Thursday, July 31, 2008

Ice Cream

Imagine life without ice cream. Yeah, that would suck. Now imagine if someone gave you a nice bowl of Haagen-Dazs and said, “this is ice cream.”

You’d certainly walk around and say “ice cream is the greatest food evAr!!”

Now imagine your friend has also never eaten ice cream before, but instead of Haagen-Dazs, his first ice cream is Good Humor.

He’d also naturally scream “ice cream is the greatest food evAr!!”

Now imagine you’ve been eating Haagen-Dazs ice cream for 3 years and someone comes along and says “you if want ice cream, you can only eat Good Humor and not Haagen-Dazs.”

That’s pretty much what happened to me. Well, not with ice cream, but with my DVR. I went from TiVo to the Oceanic DVR.

TiVo = Haagen-Dazs. Oceanic’s DVR = Good Humor. I can’t stand the Oceanic DVR, I just can’t. Maybe if I hadn’t grown up with TiVo I wouldn’t be so agitated, but I did.

The only reason I’m using the Oceanic DVR is because TiVo is not compatible with HDTV in Hawaii. Short story: when TiVo gets its SDV dongle on the market, I’m jumping ship.

Please TiVo, get the SDV thingy ma giggy out! You said second quarter 2008, WHERE IS IT???

Wednesday, July 30, 2008

Improv Rules and Wingman Rules are the Same

I’m trying to learn improve. No I’m not taking classes, yet.
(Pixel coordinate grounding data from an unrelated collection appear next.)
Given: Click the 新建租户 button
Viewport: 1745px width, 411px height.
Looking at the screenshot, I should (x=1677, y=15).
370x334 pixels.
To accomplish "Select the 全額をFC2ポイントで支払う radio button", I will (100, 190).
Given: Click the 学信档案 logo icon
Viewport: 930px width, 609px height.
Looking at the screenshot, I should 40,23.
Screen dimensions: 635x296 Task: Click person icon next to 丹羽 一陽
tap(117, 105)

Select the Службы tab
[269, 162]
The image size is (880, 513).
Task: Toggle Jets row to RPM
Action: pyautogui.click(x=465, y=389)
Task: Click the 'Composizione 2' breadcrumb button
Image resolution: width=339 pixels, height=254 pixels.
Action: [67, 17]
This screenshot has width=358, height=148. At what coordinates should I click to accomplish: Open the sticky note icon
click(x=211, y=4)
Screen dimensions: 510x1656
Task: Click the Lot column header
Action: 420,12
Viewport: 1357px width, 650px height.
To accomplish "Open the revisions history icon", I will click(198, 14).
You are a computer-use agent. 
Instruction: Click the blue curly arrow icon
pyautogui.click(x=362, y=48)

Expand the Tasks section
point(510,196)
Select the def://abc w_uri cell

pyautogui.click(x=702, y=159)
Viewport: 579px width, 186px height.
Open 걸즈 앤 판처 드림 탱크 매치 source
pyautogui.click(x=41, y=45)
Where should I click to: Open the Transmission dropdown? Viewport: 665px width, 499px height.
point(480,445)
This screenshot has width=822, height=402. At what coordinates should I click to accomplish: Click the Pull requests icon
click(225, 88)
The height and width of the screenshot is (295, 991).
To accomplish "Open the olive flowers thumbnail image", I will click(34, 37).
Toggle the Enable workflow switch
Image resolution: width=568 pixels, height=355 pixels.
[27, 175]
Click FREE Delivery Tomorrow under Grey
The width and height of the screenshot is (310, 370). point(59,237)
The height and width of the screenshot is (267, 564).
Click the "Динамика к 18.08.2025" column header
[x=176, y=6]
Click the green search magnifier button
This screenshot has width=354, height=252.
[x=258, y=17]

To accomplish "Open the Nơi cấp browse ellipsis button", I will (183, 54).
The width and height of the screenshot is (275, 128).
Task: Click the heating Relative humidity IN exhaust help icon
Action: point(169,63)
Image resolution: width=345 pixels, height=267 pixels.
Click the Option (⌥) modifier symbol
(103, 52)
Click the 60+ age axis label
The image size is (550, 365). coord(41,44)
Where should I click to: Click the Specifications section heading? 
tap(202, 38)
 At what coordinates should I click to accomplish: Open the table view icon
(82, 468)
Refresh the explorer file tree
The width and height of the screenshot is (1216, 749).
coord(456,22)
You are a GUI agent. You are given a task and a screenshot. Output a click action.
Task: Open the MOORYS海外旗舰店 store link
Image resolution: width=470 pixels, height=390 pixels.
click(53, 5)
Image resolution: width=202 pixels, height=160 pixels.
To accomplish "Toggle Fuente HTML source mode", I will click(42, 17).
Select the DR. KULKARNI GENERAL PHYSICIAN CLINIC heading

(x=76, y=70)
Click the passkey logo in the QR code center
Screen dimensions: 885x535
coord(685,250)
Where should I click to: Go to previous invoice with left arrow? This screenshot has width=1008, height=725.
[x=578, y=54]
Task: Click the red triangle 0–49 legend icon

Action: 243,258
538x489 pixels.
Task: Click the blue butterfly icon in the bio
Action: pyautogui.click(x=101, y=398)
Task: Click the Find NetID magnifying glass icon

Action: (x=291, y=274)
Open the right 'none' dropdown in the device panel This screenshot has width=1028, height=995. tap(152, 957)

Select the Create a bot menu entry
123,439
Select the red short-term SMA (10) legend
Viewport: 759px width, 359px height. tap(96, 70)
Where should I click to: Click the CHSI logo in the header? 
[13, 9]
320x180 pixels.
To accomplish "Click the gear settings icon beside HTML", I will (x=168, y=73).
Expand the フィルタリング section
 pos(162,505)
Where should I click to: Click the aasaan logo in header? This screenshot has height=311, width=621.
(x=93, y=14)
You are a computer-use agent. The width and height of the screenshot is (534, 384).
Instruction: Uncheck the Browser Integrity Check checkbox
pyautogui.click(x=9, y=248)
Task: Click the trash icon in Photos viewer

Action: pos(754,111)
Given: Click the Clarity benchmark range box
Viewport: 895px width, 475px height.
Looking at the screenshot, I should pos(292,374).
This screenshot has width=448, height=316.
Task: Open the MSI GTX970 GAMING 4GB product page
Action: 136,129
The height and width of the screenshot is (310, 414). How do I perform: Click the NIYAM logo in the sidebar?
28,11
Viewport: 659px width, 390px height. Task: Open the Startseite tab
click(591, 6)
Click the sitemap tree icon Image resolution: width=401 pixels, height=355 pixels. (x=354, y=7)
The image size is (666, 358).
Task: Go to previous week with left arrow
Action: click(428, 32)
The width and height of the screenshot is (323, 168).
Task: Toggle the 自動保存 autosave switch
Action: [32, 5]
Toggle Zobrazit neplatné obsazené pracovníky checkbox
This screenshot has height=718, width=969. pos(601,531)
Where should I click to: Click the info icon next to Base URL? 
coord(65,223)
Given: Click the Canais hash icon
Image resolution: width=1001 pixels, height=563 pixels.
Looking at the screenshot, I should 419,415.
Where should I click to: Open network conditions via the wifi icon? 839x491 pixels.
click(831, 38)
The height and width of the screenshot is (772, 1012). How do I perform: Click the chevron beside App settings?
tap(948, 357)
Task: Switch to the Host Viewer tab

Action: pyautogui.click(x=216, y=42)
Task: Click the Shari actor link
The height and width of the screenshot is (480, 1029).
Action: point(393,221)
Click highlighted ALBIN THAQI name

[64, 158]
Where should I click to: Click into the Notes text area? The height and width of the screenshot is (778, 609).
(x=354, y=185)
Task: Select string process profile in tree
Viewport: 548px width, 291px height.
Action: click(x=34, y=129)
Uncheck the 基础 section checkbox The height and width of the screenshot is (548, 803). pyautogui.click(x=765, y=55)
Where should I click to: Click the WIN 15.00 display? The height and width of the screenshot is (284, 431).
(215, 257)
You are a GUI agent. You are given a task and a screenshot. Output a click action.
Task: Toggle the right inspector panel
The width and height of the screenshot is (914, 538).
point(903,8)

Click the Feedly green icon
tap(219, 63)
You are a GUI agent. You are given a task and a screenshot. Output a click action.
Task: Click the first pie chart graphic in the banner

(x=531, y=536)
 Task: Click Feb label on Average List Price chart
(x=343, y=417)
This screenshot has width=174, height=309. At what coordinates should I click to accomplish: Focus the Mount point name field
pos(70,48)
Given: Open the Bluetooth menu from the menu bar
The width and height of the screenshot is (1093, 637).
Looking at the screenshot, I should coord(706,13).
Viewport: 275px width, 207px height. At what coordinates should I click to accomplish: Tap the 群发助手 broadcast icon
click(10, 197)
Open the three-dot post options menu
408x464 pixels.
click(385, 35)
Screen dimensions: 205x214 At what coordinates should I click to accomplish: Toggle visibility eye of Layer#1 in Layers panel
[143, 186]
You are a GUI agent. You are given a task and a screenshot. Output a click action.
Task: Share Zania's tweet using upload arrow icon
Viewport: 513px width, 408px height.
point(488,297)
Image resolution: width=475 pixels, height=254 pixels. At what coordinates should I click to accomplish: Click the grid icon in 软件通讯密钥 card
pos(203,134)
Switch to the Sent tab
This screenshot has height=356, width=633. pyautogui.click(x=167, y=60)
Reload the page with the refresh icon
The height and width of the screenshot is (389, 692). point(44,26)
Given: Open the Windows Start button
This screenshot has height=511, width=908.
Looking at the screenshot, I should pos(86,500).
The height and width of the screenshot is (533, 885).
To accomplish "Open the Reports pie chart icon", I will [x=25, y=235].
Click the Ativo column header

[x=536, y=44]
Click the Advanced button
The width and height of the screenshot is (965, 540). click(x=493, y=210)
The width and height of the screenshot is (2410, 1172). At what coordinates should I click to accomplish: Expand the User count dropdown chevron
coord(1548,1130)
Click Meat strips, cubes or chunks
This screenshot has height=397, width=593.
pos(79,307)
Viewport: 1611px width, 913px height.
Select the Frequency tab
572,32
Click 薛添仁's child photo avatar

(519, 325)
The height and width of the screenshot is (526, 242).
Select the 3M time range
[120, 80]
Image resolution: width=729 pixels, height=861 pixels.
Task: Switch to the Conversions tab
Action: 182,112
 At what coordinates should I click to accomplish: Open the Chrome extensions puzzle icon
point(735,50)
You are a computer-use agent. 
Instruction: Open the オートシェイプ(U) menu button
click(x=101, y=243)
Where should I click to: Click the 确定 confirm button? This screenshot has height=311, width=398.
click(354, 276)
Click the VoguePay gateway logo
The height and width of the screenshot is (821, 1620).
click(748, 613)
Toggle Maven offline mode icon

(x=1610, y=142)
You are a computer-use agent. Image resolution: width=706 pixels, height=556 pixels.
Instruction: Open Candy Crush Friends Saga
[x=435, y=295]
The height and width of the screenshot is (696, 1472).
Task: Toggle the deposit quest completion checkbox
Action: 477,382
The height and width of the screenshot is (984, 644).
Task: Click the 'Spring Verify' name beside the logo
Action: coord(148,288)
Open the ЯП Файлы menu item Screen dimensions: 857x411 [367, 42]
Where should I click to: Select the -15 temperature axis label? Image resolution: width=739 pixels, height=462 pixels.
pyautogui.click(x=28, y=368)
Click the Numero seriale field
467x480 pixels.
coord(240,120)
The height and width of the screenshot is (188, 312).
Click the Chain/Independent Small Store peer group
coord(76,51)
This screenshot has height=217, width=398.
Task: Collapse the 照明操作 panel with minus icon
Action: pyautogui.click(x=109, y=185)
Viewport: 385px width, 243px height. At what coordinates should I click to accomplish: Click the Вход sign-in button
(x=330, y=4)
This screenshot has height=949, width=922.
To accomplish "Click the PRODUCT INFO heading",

I’m just learning the basics.

The more I learn about impov the more I realize how much of it applies to pickup.


So improv, or Improvisational Theatre or Improvisational Comedy is a type of performance where actors get on stage, work with each other, and make up a performance on the fly. Generally, the goal is humor.

In improv there are a few basic rules: Don’t Deny, Don’t Ask Open Ended Questions aka no Pimping, You Don’t Have to Be Funny, Making your partner look good makes you look good. See http://www.fnipgh.com/shortcut4.htm for a more thorough explanation.

As I learned the rules, I realized that many of them are exactly like wingman rules:

Don’t Deny
Don’t deny means that if someone presents a situation, accept it. For example if your partner holds his hands out with an imaginary bowling ball and says, “I’m handing you a bowling ball” don’t say “this is not a bowling ball, that’s a fried turkey.” Instead, accept it. In other words, do not disagree with your wingman; accept all his statements, even when he says “he shoves pickles up girl’s asses then eats them.”


Don’t Ask Open Ended Questions aka no Pimping
Pimping is when an actor forces the other actor to say something awesome. For example, one actor hands another an imaginary piece of paper and says “this piece of paper has the funniest joke in the world written on it, read it!!” That forces the “victim” to come up with a really funny joke on the spot.

Just the same, don’t put all the pressure on a wing. Only ask him questions you know he can answer. Never put your wing on the spot unless you know for sure he can hit it out of the park.


Funny Skillz Not Required
Don’t try to be funny and the humor will just come out. In other words, don’t try hard. Let it flow naturally. Pathetic = someone looking like he is trying too hard.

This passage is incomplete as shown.